While I have replaced some parts in some of the used gun "at the time of purchase ", I never had any any part repaired or replaced or fail in any way except in the used guns at time of purchase.
And All work perfect today. There is nothing special about guns, A tool.
And, I have used WD40 on guns for 60+ " without a single spot of rust" years and still waiting for all that internet hog wash to show up. It needs to hurry. I'M GETTING OLD.
JUST ME SAYING.
 
Rem Oil has been around a long time. I've read that it's a mineral based oil with Teflon added. That description fits a lot of lubricants...

It is always good to have a light (thin) oil for all sorts of uses. I've noticed that Wilson Combat's "Ultima-Lube II, Lite Oil" lube is very light, so draw the conclusion that a light oil is suitable for something like a precision fit (tight) 1911. I don't think I'd use a low viscosity (light) oil for a gun that is going to sit in the safe for a while before use -- it might run off or evaporate off the gun.

Like people say, you can use almost any lube and that is better than letting a gun run dry. (Caveat: WD-40 is not a good lube).

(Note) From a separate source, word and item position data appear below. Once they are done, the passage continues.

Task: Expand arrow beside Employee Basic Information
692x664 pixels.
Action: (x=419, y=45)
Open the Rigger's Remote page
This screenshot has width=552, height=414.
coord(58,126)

If you go to the range to shoot hundreds of rounds on a fine day, there is no reason why you can't hit the slide rails and the barrel bushing with a little oil midway through the day.
 
I use rem oil. But, I have used practically every brand of gun oil on the market over my 60+ years of owning guns. And many brands of gun grease. That's including 3in1.
I've not found any "brand name" oil or grease that I could say was better or worse than the other.
I don't still own every gun I've ever owned. But, I still own most. Every type from single shot to semi-auto, long gun to handguns, 22 to 30-06, 410 to 12ga, + muzzleloaders. Guns I still own range from bought new 1974 to new in 2024. + some bought used as far back as early 1990s.
While I have replaced some parts in some of the used gun "at the time of purchase ", I never had any any part repaired or replaced or fail in any way except in the used guns at time of purchase.
And All work perfect today. There is nothing special about guns, A tool.
And, I have used WD40 on guns for 60+ " without a single spot of rust" years and still waiting for all that internet hog wash to show up. It needs to hurry. I'M GETTING OLD.
JUST ME SAYING.
Oil and smokeless powder can smell good or not. 3 in 1 is a smell from my childhood
 
Some oils gum up or shellack after a fair bit of storage.
Reportedly WD40 (not a gun oil) does too.
 
WD-40 for hinges and door locks does ok for a bit, but doesn't last. Tri-Flow for the same task (Locksmith clued me in), works better
and lasts much much longer.

Tri-Flow is good for getting off light rust. It's terrible at rust prevention. Excellent lubricant though.